本研究はアイドルを応援する(推す)ファンがアイドルに対して心理的所有感を持つことを主張し,その影響について論じるものである。具体的には,アイドルに対するファンの心理的所有感は,同じアイドルの他のファン(同担)に対する複雑な意識を生み出し,さらにその意識が当人のウェルビーイングと推し活動を継続させる原動力となることを理論的かつ実証的に明らかにする。550人のアイドルファンから収集したデータを分析した結果,アイドルに対する心理的所有感は心理的一体感と心理的責任感から構成され,心理的一体感が同担仲間意識に,心理的責任感が同担競争意識に影響を及ぼすことが実証された。また,ファンのウェルビーイングは2つの同担意識からともに正の影響を受ける一方で,現在のアイドルを推し続けたいという推し活継続性は,心理的一体感と同担仲間意識から正の影響を受けるものの,同担競争意識から負の影響を受けることが明らかになった。

Translated Abstract

This study focuses on idol fans’ idolatry behaviors (oshi-katsu) and discusses the necessity of considering psychological ownership to understand these behaviors. Most idol fans tend to have psychological ownership of their favorite idols, which produces paradoxical consciousness toward other fans (doutan). This study also empirically examines whether their psychological ownership affects their well-being and intention to continue idolatry behaviors. Confirmatory Factor Analysis using data collected from 550 idol fans revealed that psychological ownership of an idol is composed of psychological identity and responsibility. Further, Structural Equation Modeling showed that psychological identity positively affects companion consciousness toward other fans, and psychological responsibility positively influences competitive consciousness toward them. Although companion consciousness positively affects their well-being and intention to continue idolatry behaviors, competitive consciousness positively impacts well-being and negatively influences intention to continue idolatry behaviors. Some possible reasons for the different effects of the two kinds of consciousness on consequent factors are discussed.

I. はじめに

我々は,たとえ法的な所有権がなくても,対象を自分のもののように感じることがある。こうした感覚は特殊な現象ではなく,むしろ人間に生得的なもので,対象との間に結びつき(connection)を経験しているときに生じる(Dittmar, 1992)。Pierce, Kostova, and Dirks(2001)によれば,心理的所有感とは「所有の対象,またはその一部について『自分のものだ』と感じている認知的・感情的状態」(p. 299)をさす。心理的所有感の対象は有形・無形に関わらず非常に幅広く,人や集団が愛着を抱く対象ならば何でも含まれる(Avey, Avolio, Crossley, & Luthans, 2009)。

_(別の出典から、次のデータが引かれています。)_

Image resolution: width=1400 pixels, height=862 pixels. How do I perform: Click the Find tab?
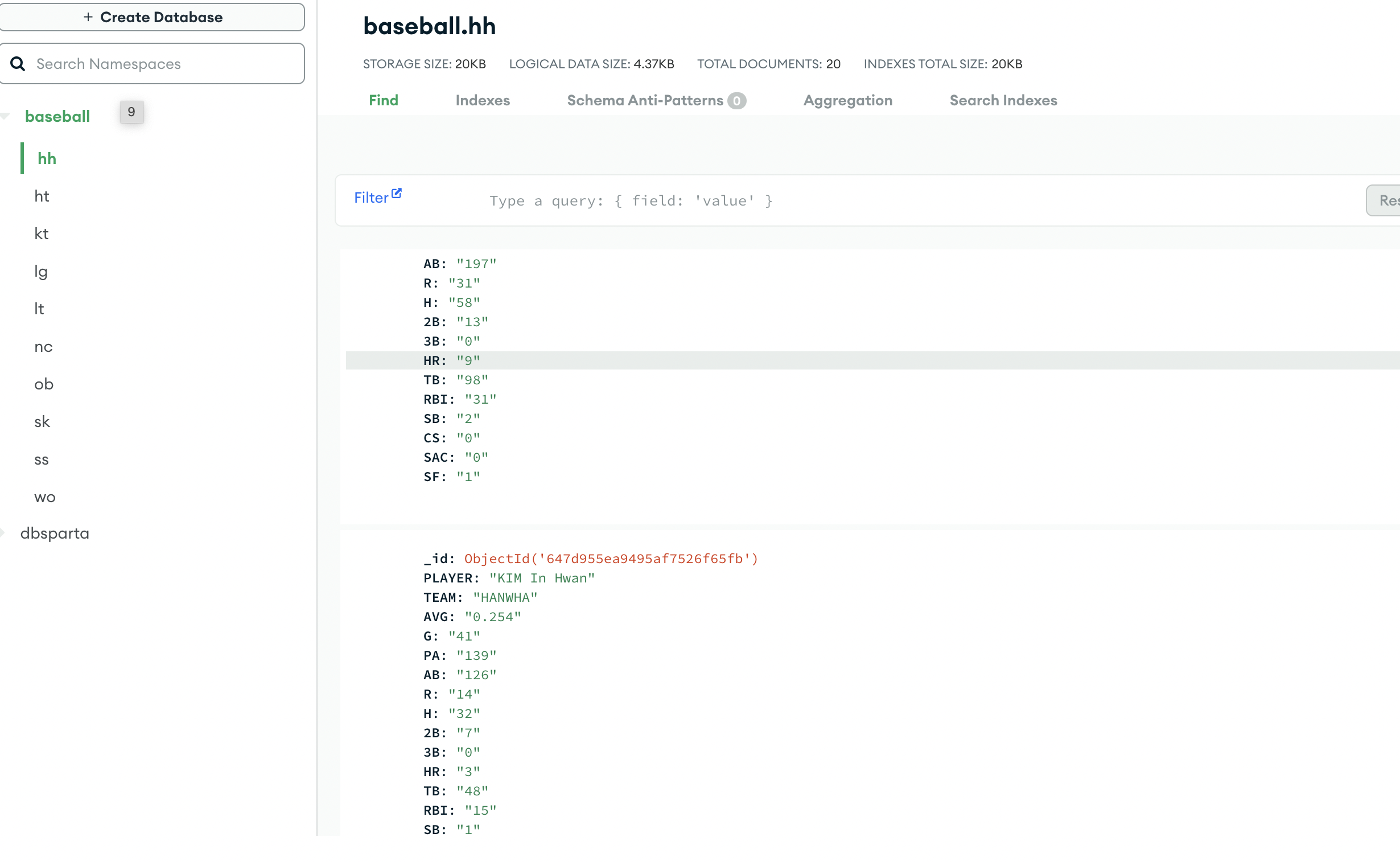point(383,100)
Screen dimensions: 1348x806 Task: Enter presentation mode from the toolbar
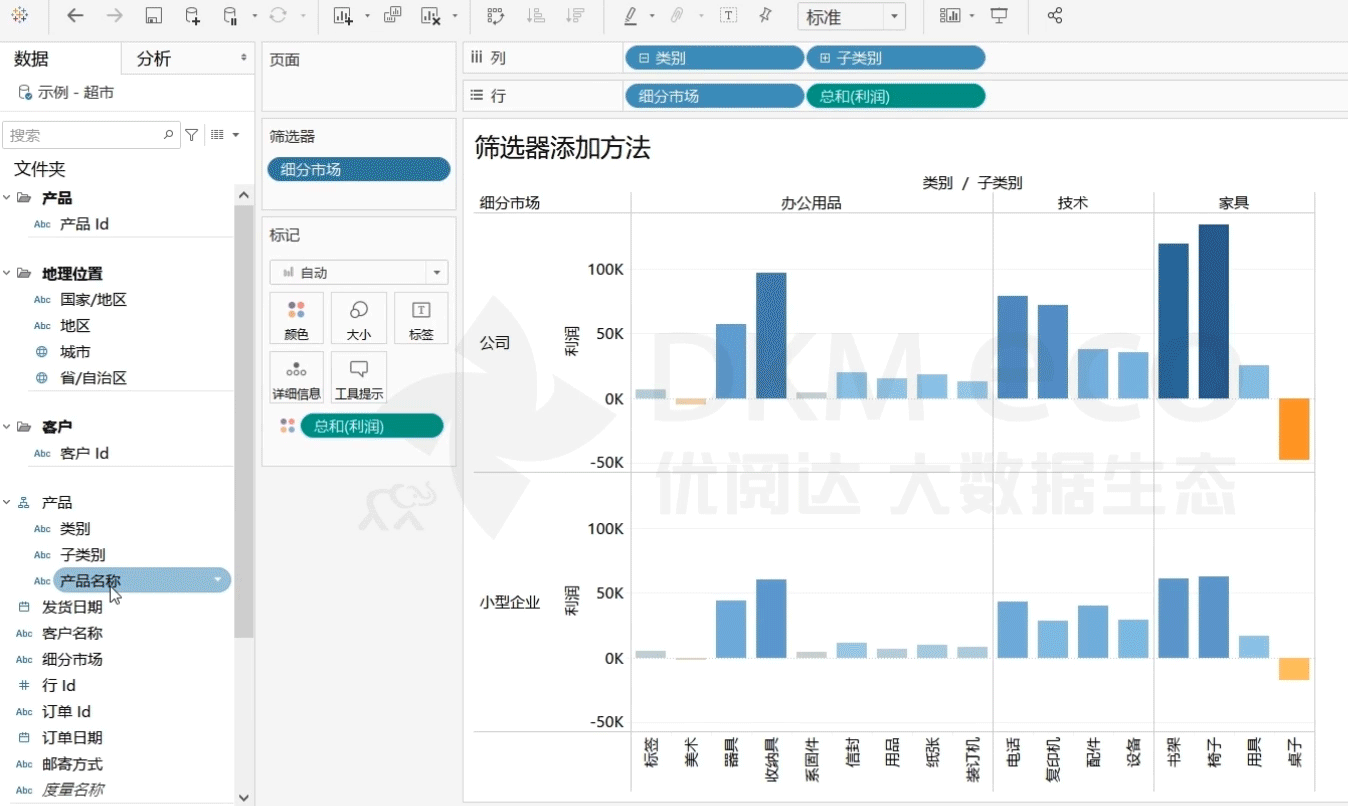998,16
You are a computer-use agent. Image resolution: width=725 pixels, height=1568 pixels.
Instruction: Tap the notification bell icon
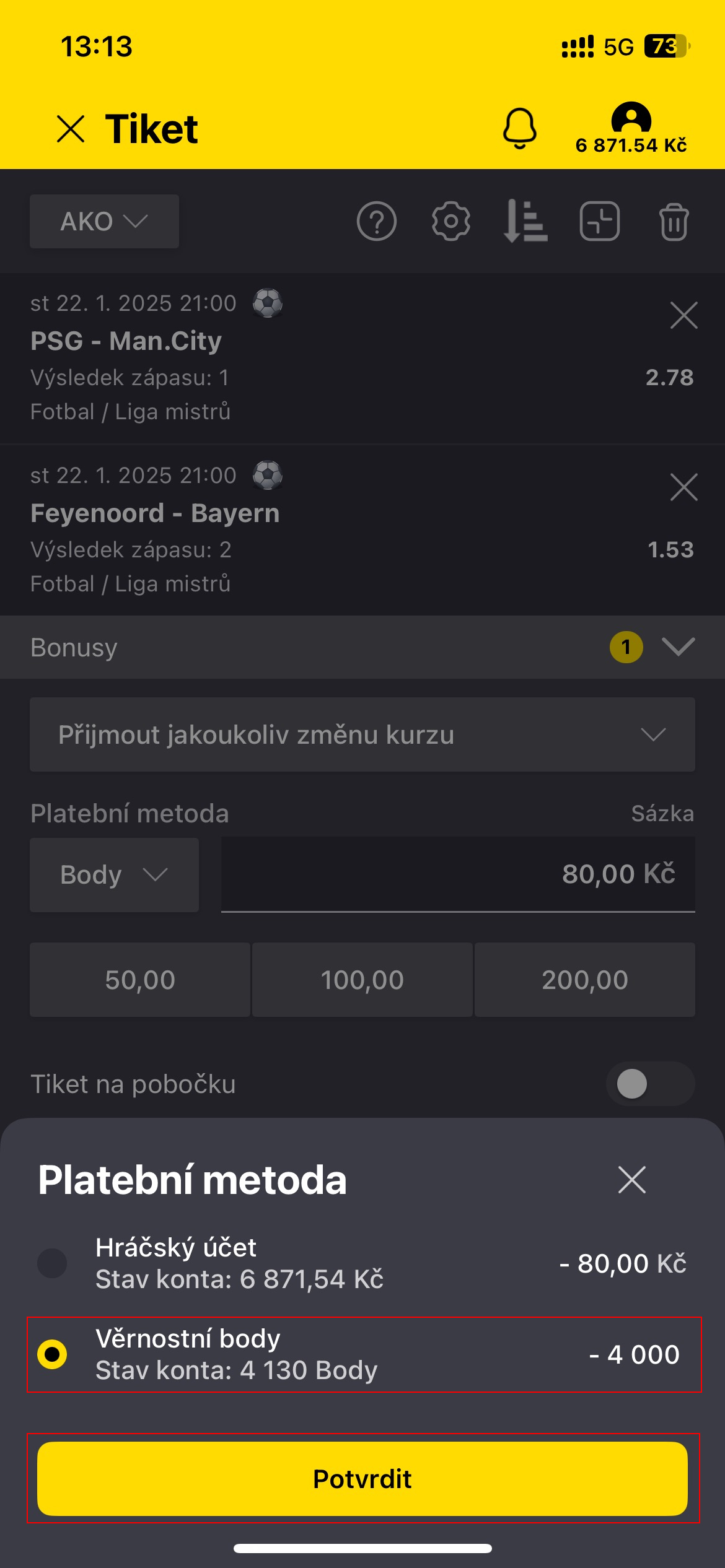(x=519, y=128)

組織研究で興隆したこの概念は,過去10年ほどの間にマーケティング分野でもたびたび登場するようになった。2015年にJournal of Marketing Theory and Practiceで心理的所有感の特集号が発行され,近年ではMorewedge, Monga, Palmatier, Shu, and Small(2021)Peck and Luangrath(2023)が心理的所有感に関わる包括的な議論と研究の方向性を示している。Journal of Marketingに掲載された前者は,技術革新によって登場した製品・サービス,また新しい消費形態が「所有」という感覚や欲求を減退させていることを指摘しながら,物理的あるいは法的な所有とは異なる「心理的所有感」の重要性を議論している。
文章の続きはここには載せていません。